Attention go-getters: Your ambition may land you the big job, the big house and the fancy car, but you’re also more likely to die sooner and have poorer health than your less-ambitious peers.
That’s the conclusion of a new study by researchers with the University of Notre Dame’s Mendoza College of Business. Reporting in the Journal of Applied Psychology, scientists said people who are considered ambitious attend the best colleges and universities, have prestigious careers and earn high salaries, but those perks come at a cost.
“Despite their many accomplishments, ambitious people are only slightly happier than their less-ambitious counterparts, and they actually live somewhat shorter lives,” said Timothy Judge, a management specialist and the study’s lead researcher, in a university release on the findings.
For the study, Judge and colleagues tracked 717 “high-ability individuals” over seven decades. Many attended the best universities — Harvard, Yale, Princeton, Stanford, Columbia and Notre Dame — worked in more prestigious occupations and earned more money than less ambitious people.
“So, it would seem that they are poised to ‘have it all,’ ” Judge noted. “However, we determined that ambition has a much weaker effect on life satisfaction and actually a slightly negative impact on longevity (how long people lived).

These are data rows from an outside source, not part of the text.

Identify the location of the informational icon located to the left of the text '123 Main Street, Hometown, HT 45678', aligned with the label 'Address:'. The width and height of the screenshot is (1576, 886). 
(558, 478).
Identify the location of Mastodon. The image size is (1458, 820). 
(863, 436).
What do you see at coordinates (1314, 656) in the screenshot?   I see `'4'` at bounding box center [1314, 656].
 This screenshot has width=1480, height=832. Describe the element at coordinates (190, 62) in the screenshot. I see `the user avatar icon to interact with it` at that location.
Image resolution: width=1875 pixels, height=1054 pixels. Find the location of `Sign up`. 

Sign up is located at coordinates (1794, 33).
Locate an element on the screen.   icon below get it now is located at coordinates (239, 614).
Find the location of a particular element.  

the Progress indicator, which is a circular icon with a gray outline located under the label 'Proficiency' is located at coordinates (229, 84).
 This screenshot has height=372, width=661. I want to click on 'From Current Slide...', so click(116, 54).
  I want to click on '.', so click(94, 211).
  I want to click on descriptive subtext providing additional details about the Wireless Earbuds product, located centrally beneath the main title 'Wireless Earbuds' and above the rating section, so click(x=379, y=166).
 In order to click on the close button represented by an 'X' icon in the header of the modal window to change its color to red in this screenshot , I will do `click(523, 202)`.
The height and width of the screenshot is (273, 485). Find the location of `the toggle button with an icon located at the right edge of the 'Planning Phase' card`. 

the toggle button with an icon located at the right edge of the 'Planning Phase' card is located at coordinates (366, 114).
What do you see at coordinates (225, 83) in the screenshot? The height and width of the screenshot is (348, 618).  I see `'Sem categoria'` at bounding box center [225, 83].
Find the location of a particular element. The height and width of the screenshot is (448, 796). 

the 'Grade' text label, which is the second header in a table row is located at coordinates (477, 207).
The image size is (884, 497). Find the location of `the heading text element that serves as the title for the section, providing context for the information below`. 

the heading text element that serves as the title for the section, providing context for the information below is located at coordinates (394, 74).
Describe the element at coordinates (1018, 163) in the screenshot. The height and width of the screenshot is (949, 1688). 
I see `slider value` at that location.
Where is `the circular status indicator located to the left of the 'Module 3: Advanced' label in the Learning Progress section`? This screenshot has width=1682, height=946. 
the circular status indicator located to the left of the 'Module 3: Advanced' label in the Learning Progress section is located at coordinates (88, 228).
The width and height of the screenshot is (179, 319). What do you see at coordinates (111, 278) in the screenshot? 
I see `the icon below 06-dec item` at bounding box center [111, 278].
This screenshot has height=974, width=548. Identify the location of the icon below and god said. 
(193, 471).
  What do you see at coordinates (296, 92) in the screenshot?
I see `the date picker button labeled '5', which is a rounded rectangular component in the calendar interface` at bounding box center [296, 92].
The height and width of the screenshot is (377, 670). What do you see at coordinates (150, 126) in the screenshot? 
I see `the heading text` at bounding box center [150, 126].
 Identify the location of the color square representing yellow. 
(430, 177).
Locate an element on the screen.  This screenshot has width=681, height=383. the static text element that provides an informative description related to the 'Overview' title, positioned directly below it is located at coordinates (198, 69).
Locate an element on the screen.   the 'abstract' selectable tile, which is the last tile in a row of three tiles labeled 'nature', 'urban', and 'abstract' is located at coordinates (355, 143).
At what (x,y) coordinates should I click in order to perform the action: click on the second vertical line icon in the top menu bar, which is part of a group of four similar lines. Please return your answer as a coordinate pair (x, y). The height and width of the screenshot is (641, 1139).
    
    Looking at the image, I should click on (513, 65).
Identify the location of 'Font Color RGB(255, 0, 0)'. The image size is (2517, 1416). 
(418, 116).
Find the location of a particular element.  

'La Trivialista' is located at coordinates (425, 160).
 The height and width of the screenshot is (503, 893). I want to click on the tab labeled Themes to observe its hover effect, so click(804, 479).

So, yes, ambitious people do achieve more successful careers, but that doesn’t seem to translate into leading happier or healthier lives.”
Judge speculated that go-getters may put career success above other priorities and that may compromise their health.
“Perhaps the investments they make in their careers come at the expense of the things we know affect longevity: healthy behaviors, stable relationships and deep social networks,” he said.